Why do people participate in this kind of associations? For a number of them the political administrative ideal of greater responsibility is in line with their socio-cultural ideal of more autonomy. Self-actualization is also cited as an important motive. Many initiatives focus on supporting people to live independently in their own homes and surroundings, for as long as possible and in good health. This shows that the quality of life is also an important motive. Not all old ideals of civil society are lost: helping each other in someone’s own direct social circle is still seen as an important motive.

However, the striking feature of participants’ motivation is that it’s hybrid. They combine an openly confessed, well-understood self-interest with strong social feelings for their fellow human beings. A feeling they convert into action in times of need. But they expect something back. When time comes, when they themselves are less well off, they also expect support. Reciprocity is an important incentive for active participation in voluntary care associations.

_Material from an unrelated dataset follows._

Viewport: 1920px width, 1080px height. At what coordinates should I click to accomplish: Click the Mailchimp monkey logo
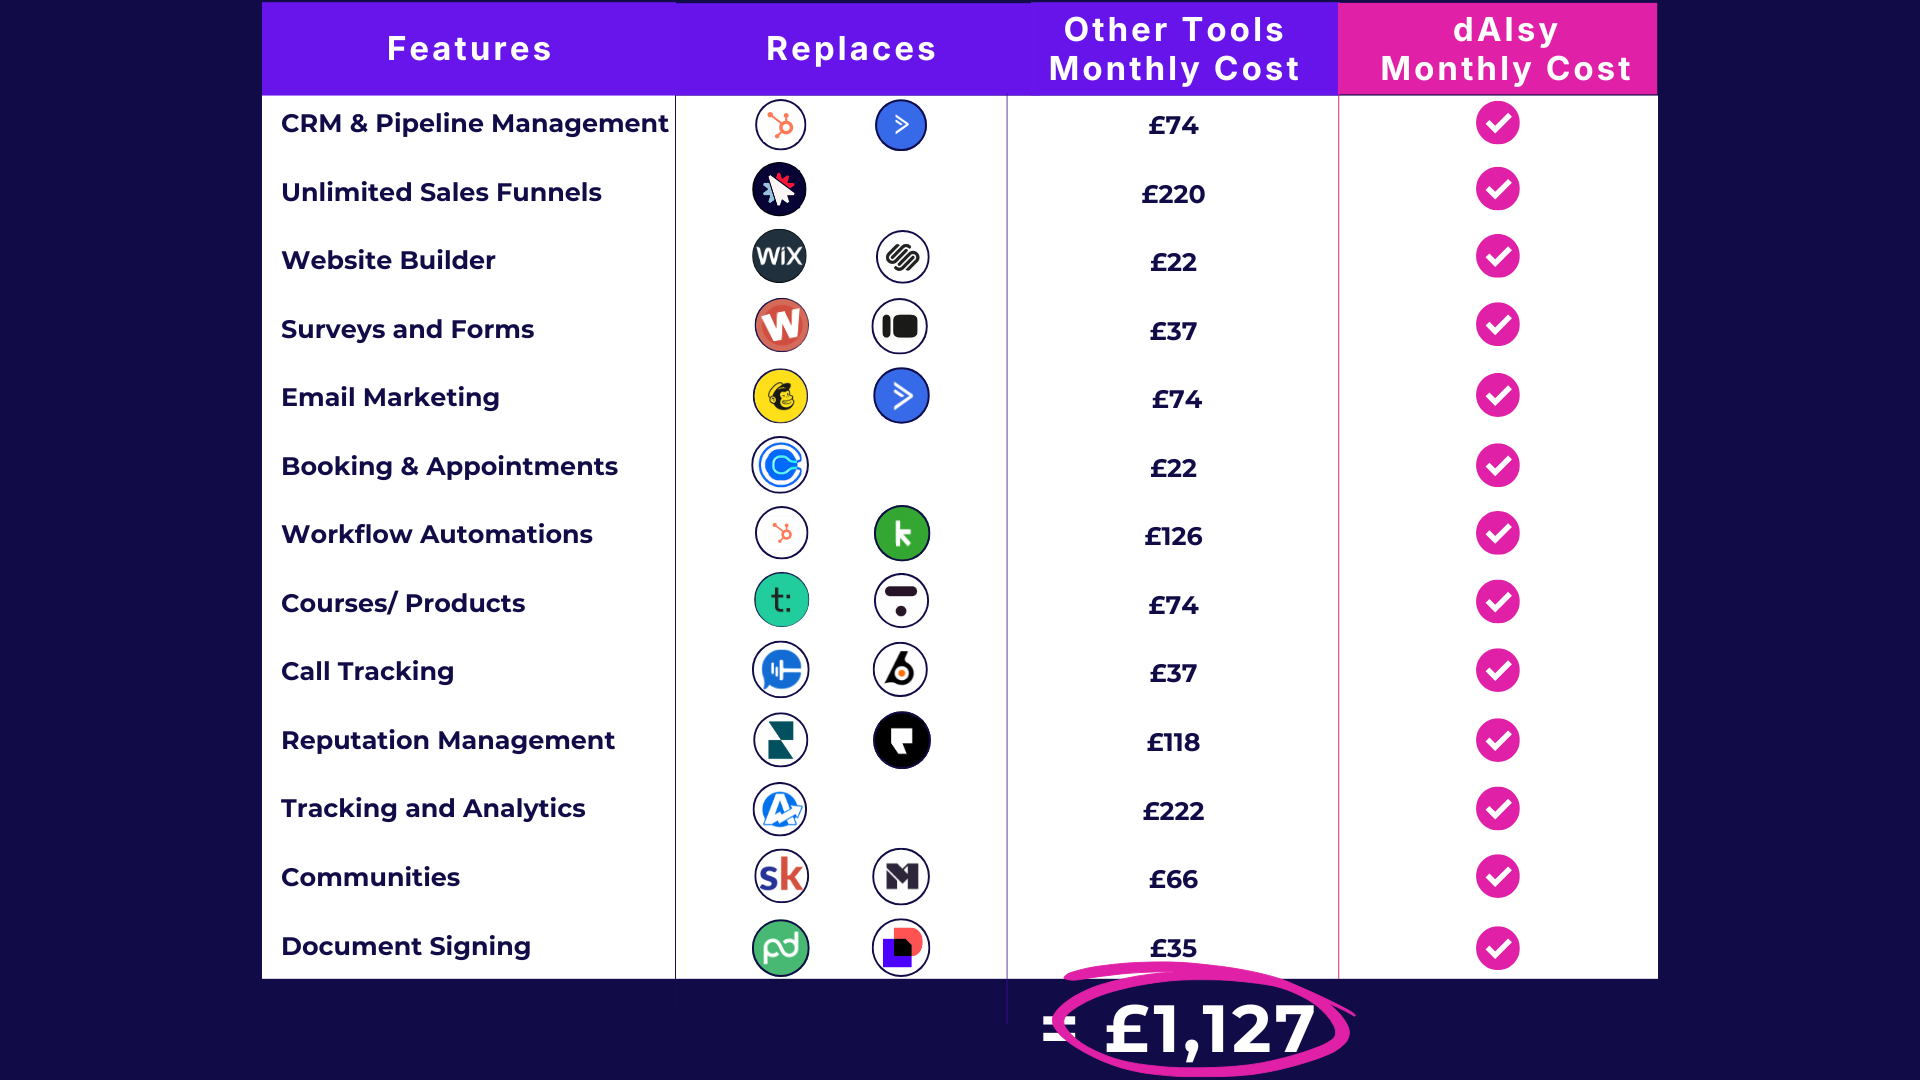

The resurgence of the voluntary care associations is best explained by the coincidence of these hybrid motives and the welfare state changes.


Dekker, P. (2014). Leren uit het buitenland: Burgerparticipatie. College voor DIVOSA/VU-cyclus. Amsterdam: Vrije Universiteit. [Lessons from abroad: citizens participation. Lecture at the DIVOSA/VU-cycle 2014. Amsterdam: VU Amsterdam.]

Hurenkamp, M. & Tonkens, E. (2011). De onbeholpen samenleving. Burgerschap aan het begin van de 21e eeuw. Amsterdam: Amsterdam University Press.

Hustinx, L. (2009). De individualisering van het vrijwillig engagement, in Buys, G., Dekker, P. & Hooghe, M. (red.) Civil society. Tussen oud en nieuw (pp. 211-224). Amsterdam: Aksant.